For the purposes hereof, an "affiliate'' is any person (including a corporation, partnership, trust, estate or individual) who directly, or indirectly through one or more intermediaries, controls, or is controlled by, or is under common control with, the person specified; "control" means the possession, directly or indirectly, of the power to direct or cause the direction of the management and policies of a person, whether through the ownership of voting securities, by contract or otherwise; and in computing the percentage of outstanding Common Stock beneficially owned by any person the shares outstanding and the shares owned shall be determined as of the record date fixed to determine the stockholders entitled to vote or express consent with respect to such proposal. The shareholder vote, if any, required for mergers, consolidation, sales or exchanges of assets or issuances of stock or other securities not expressly provided for in this Article, shall be such as may be required by the Corporation Law.

Supplied data:
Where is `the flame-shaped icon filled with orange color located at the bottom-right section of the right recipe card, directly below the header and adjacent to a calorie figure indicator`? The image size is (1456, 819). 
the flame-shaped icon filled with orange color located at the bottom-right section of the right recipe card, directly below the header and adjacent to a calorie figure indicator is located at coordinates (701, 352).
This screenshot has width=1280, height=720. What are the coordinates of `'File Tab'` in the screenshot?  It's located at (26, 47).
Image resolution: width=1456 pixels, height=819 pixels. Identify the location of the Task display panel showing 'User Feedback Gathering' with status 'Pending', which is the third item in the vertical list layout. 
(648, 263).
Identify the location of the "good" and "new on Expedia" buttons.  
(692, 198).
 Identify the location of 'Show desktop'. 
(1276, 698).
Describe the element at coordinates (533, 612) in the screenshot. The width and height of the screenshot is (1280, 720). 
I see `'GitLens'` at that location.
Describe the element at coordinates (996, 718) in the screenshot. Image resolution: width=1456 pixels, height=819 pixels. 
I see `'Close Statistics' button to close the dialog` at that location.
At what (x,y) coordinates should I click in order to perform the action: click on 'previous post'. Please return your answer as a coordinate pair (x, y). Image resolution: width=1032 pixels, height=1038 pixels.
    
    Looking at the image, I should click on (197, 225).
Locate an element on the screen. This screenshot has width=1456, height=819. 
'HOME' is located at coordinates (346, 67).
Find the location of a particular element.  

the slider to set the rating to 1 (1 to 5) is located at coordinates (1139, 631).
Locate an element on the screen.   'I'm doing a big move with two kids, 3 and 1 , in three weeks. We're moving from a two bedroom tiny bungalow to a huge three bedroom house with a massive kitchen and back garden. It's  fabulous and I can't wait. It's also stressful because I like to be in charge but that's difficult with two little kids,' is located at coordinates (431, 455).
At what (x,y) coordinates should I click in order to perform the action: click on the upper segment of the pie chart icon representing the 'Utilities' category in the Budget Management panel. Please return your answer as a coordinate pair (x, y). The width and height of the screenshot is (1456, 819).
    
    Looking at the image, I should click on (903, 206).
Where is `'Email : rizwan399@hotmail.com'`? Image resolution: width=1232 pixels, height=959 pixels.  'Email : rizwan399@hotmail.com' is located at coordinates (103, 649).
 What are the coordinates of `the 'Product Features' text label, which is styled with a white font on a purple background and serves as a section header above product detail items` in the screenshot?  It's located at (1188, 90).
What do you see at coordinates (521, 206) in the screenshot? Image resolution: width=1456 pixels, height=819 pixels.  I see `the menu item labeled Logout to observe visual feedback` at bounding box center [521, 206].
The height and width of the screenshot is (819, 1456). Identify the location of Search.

Tasks:
1 - In the entries, write out everything from the line containing "This screenshot has width=1280, height=720." down to the line containing "(648, 263).", both lines included, copying each one exactly.
2 - Carry the passage on affiliates and shareholder votes forward from the point where it stops.

Answers to each task:
1 -
This screenshot has width=1280, height=720. What are the coordinates of `'File Tab'` in the screenshot?  It's located at (26, 47).
Image resolution: width=1456 pixels, height=819 pixels. Identify the location of the Task display panel showing 'User Feedback Gathering' with status 'Pending', which is the third item in the vertical list layout. 
(648, 263).

2 -
Section 5. Amendment of Articles of Incorporation. The Corporation reserves the right to increase or decrease the number of its authorized shares, or any class or series thereof, and to reclassify the same, and to amend, alter, change or repeal any provisions contained in these Articles of Incorporation or in any amendment hereto, or to add any provision to the Articles of Incorporation or to any amendment hereto, in the manner now or hereafter prescribed or permitted by the Corporation Law or any other applicable laws, and all rights and powers conferred upon shareholders in these Articles of Incorporation, or any amendment hereto, are granted subject to this reservation. Notwithstanding the foregoing, however, Article VII and Sections 3 and 4 of Article VIII hereof may not be amended or appealed in any respect unless such repeal or amendment is approved by the affirmative vote of three-fourths (3/4) of the outstanding shares of Common Stock.